Document
Question

% Yield (10 points): 8. Using the reaction above: a. Calculate the theoretical yield of the product if you started with 5 grams of the starting aldehyde (4 points). b. Calculate the theoretical yield of the product if you started with 3 grams of butyl MgBr (4 points). c. Which starting material is the limiting reagent (2 points)

Answer 1

Answer:

a) m = 7.9 g

b) m = 3.002 g

c) butyl MgBr

Explanation:

First, you are not providing the reaction, so if difficult to solve this without it. However, I manage to find a similar question so I'm gonna solve this on basis with that question. The picture attached has the question and reaction.

Now, according to the image we have a wittig reaction. Which is commonly used to convert an aldehyde into an alcohol. As we can see in the picture, the reaction starts with hexanal and butyl MgBr (Grignard reagent) in acid medium. This gives as a product the 5-pentanol.

Let's write again the reaction here:

C₆H₁₂O + C₄H₉MgBr -----------> C₁₀H₂₂O + OHMgBr

We can see that the reaction is perfectly balanced so we don't need to balance. And we also can see that we have a mole ratio of 1:1 between the reactants and the products, which means that the calculated moles of either one reactant or the other, would be the same moles of the products.

To calculate moles, and afterward, the yield, we need the molecular weight of all compounds:

MM C₆H₁₂O = 100 g/mol

MM C₄H₉MgBr = 161.32 g/mol

MM C₁₀H₂₂O = 158 g/mol

With this given MM, let's calculate the theorical yield of the product in each case:

a) 5 grams of aldehyde

In this case, let's calculate the moles of the given aldehyde:

moles = 5 / 100 = 0.05 moles

Assuming this is the limiting reagent, the moles of the aldehyde would be the same moles of the product, so:

moles aldehyde = moles product = 0.05 moles

So the theorical yield would be:

m product = 0.05 * 158

m = 7.9 g of C₁₀H₂₂O

b) 3 grams of butyl MgBr

In this case, we will do the same thing as before, and we will assume that this is limiting reagent so:

moles = 3 / 161.32 = 0.019 moles

m C₁₀H₂₂O = 0.019 * 158

m C₁₀H₂₂O = 3.002 g

c) limiting reagent

Now this is easier, because if we have 5 g of aldehyde and 3 g of grignard reagent, we already has the moles of each with these masses, therefore, as both starting materials have a 1:1 mole ratio, we can see that the moles of the aldehyde are higher than the moles of grignard agent, therefore, the limiting reagent would be the butyl MgBr while the aldehyde would be the excess.

Limiting reagent = Butyl MgBr

Hope this helps

Information provided

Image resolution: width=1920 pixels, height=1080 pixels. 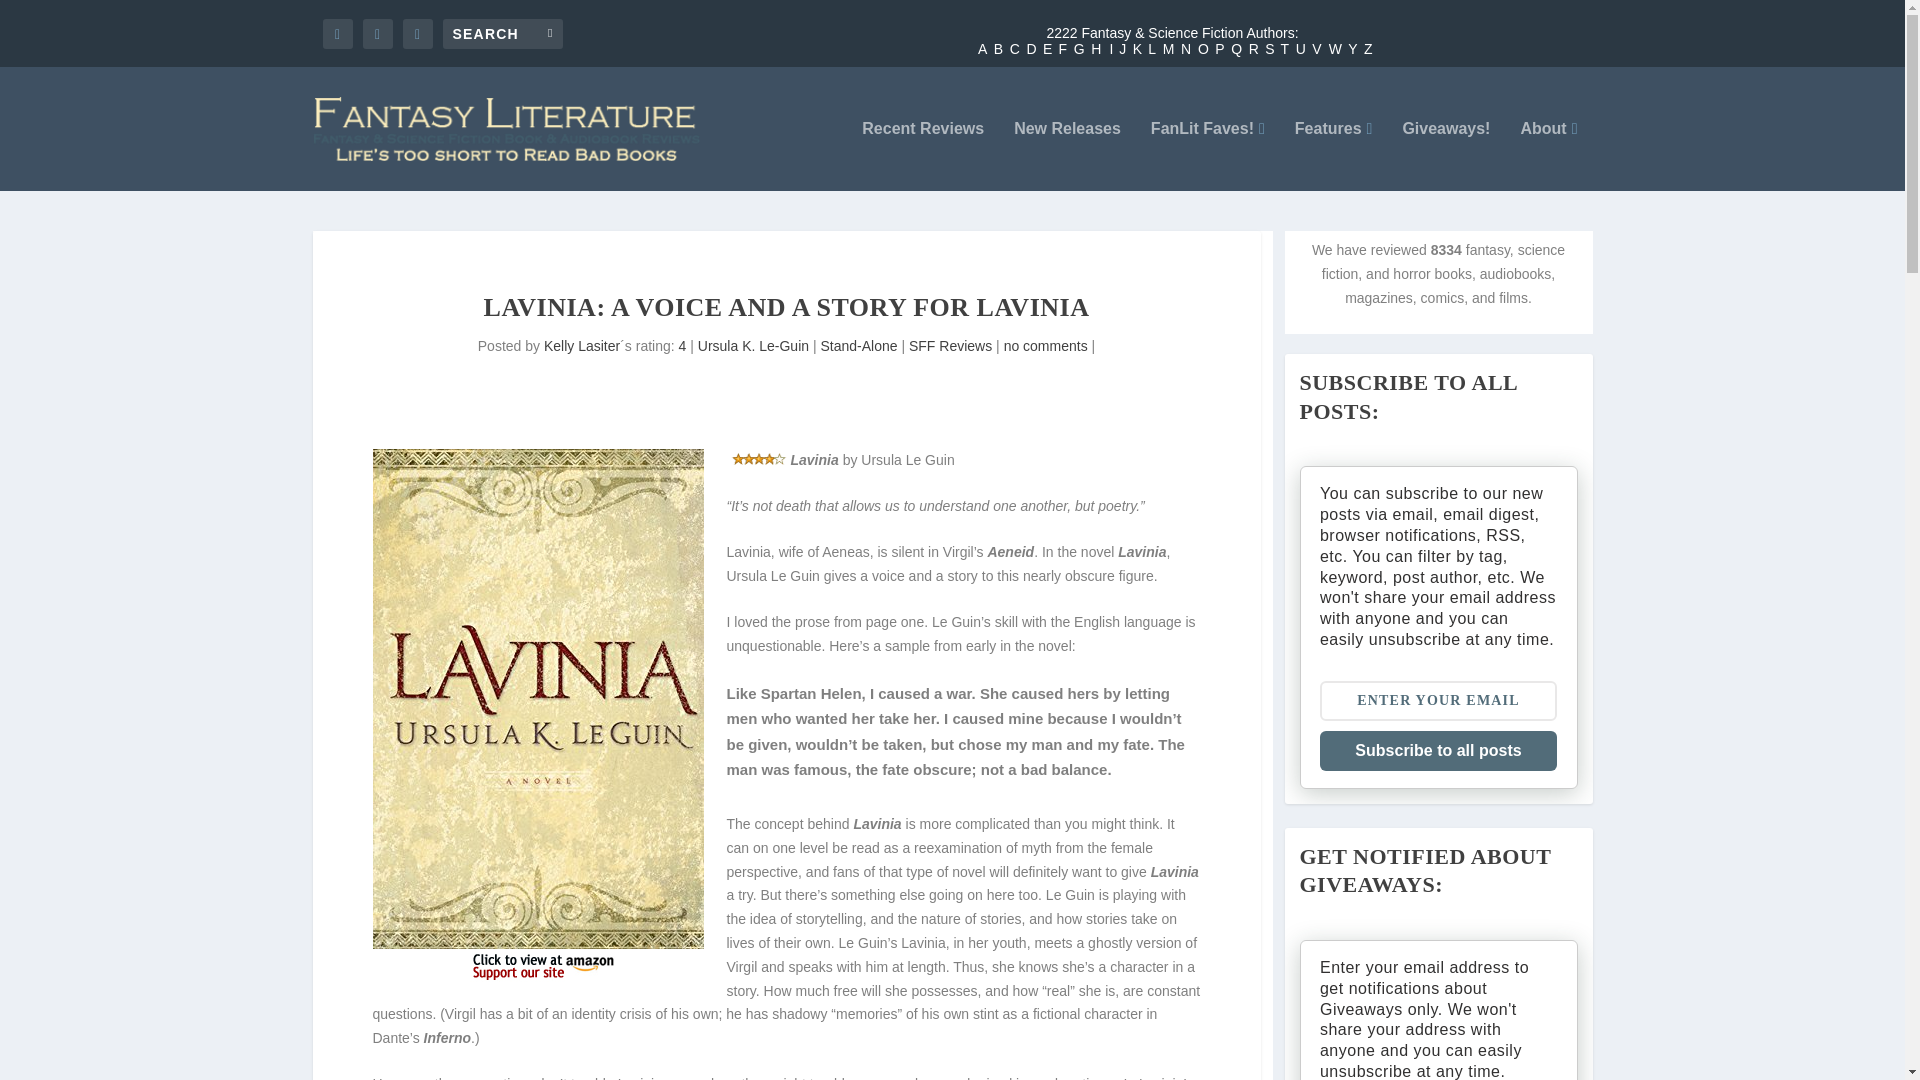 What do you see at coordinates (502, 32) in the screenshot?
I see `Search for:` at bounding box center [502, 32].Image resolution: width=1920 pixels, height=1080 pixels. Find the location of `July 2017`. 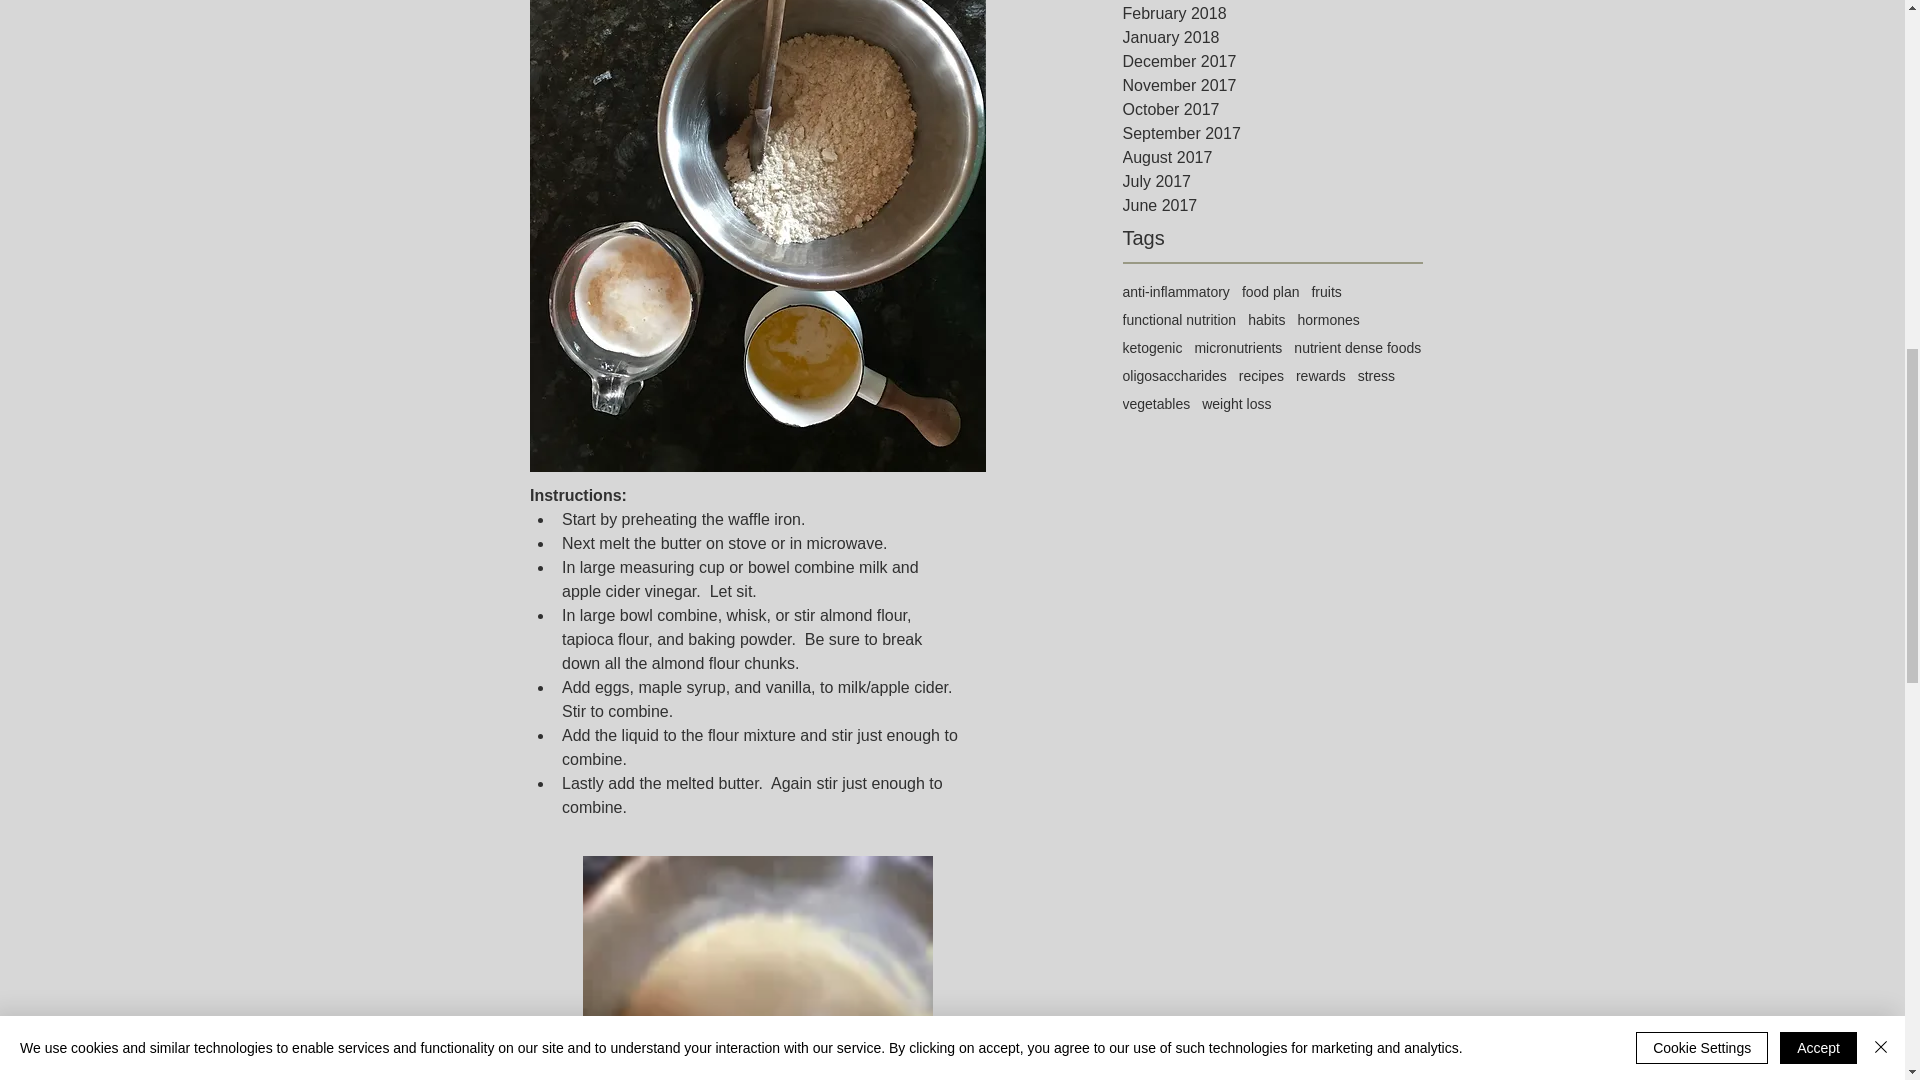

July 2017 is located at coordinates (1272, 182).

Tasks
1. From the theoretical yield thread above, transcribe the passage starting at "In this case, we" and ending at "be the excess.".
2. According to the theoretical yield thread, why is butyl MgBr the limiting reagent? Answer in one to three sentences.
3. In the theoretical yield thread, what molecular weight is used for C₄H₉MgBr?

Solutions per task
1.
In this case, we will do the same thing as before, and we will assume that this is limiting reagent so:

moles = 3 / 161.32 = 0.019 moles

m C₁₀H₂₂O = 0.019 * 158

m C₁₀H₂₂O = 3.002 g

c) limiting reagent

Now this is easier, because if we have 5 g of aldehyde and 3 g of grignard reagent, we already has the moles of each with these masses, therefore, as both starting materials have a 1:1 mole ratio, we can see that the moles of the aldehyde are higher than the moles of grignard agent, therefore, the limiting reagent would be the butyl MgBr while the aldehyde would be the excess.

2. The two starting materials react in a 1:1 mole ratio. The 5 g of aldehyde give more moles (0.05) than the 3 g of butyl MgBr (0.019), so the butyl MgBr is the limiting reagent and the aldehyde is in excess.

3. 161.32 g/mol